California’s proposed regulations give this requirement extra bite by explicitly stating that “whether a business conducts due diligence of its service providers and contractors factors into whether the business has reason to believe that a service provider or contractor is using personal information in violation of the CPRA and these regulations.” Section 7051(e). In other words, it is not enough to simply have the required contract in place. If you do not use your obligatory contractual audit rights to audit your vendors, and there is a violation, you can be imputed with knowledge of their violations and held liable along with the third-party.
The second major change is that the CPRA has added the requirement that businesses must submit to the California Privacy Protection Agency a risk assessment regularly where processing presents a significant risk to consumers’ privacy. CPRA 1798.185 (15). This begs the question: If a business FAILS TO USE its required contractual rights to audit their vendors, how can it possibly submit a risk assessment substantiating that there is no significant risk to consumers or that the risk, if it exists, is outweighed by the benefits to the consumers?

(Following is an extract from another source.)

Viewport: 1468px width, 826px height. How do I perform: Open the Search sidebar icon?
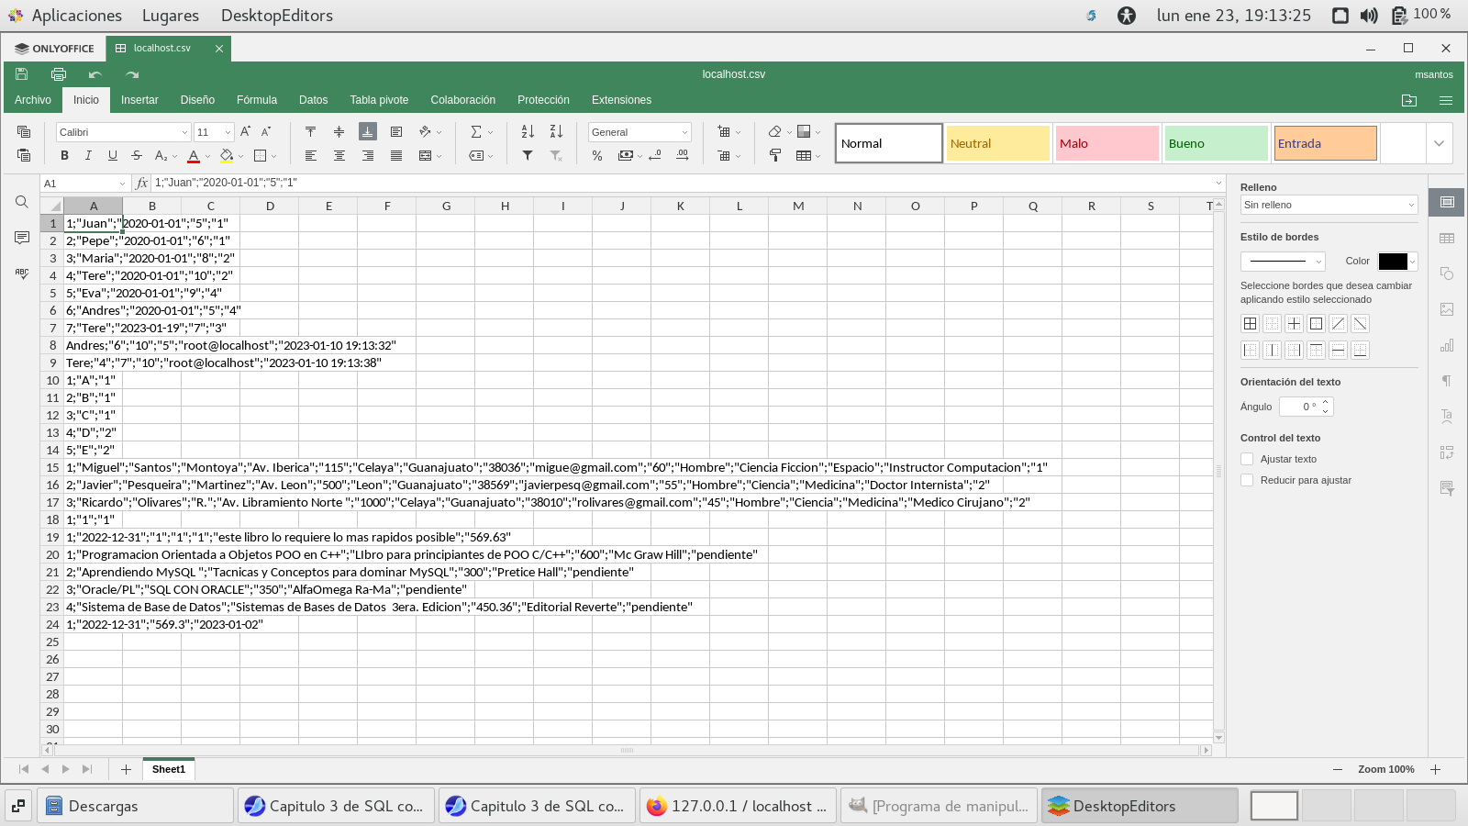22,202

The answer is that it cannot. A business cannot possibly know that processing does not present a significant risk to a consumer’s privacy without conducting an assessment. If it should turn out that a consumer is injured, and a risk assessment of the process and the vendors was not conducted, the regulatory fine will be substantially worse.
California is not alone in requiring a risk assessment. The Virginia CDPA, starting January 1, 2023, requires each controller perform a risk assessment for the sale of personal data, processing for targeted advertising, profiling, sensitive data and where there is a heightened risk of harm. VCDPA 59.1-580. Colorado has substantially the same requirement. C.R.S. 6-1-1309.
The cost of not complying with these new CPRA regulations can be significant not only to the counterparty but also to the business. None of this should come as a surprise to those who have dealt with GDPR compliance. Vodafone was fined €8.15 million (U.S. $9.72 million) for failing to monitor its vendors aggressive telemarketing tactics on its behalf. But it will surprise those who never thought GDPR-like compliance obligations would arrive in the U.S.
The pressure to meet the new deadlines and revise contracts and conduct risk assessments is building. But the good news is that there are options to amend or novate contracts in a safe, reasonable and efficient way. By leveraging technology to repaper or draft new updated contracts, companies can avoid incurring the expenses associated with law firm hourly charges. And there are technologies available that can assist businesses perform all the new assessments required by the CPRA and several of the other state privacy laws.
Where a business collects a consumer’s personal information and sells that personal information to, or shares it with, a third party, or discloses it to a service provider or contractor for a business purpose, the agreement must, among other things: (1) specify that the personal information is sold or disclosed by the business only for limited and specified purposes; (2) obligate the third party, service provider or contractor to comply with applicable obligations under the CPRA; (3) obligate those persons to provide the same level of privacy protection as is required by the CPRA; (4) grant the business rights to take reasonable and appropriate steps to help ensure that the third party, service provider or contractor uses the personal information transferred in a manner consistent with the business’ obligations under the CPRA; (5) require that the third party, service provider or contractor to notify the business if it makes a determination that it can no longer meet its obligations under the CPRA; and (6) grants the business the right, upon notice, to take reasonable and appropriate steps to stop and remediate unauthorized use of personal information.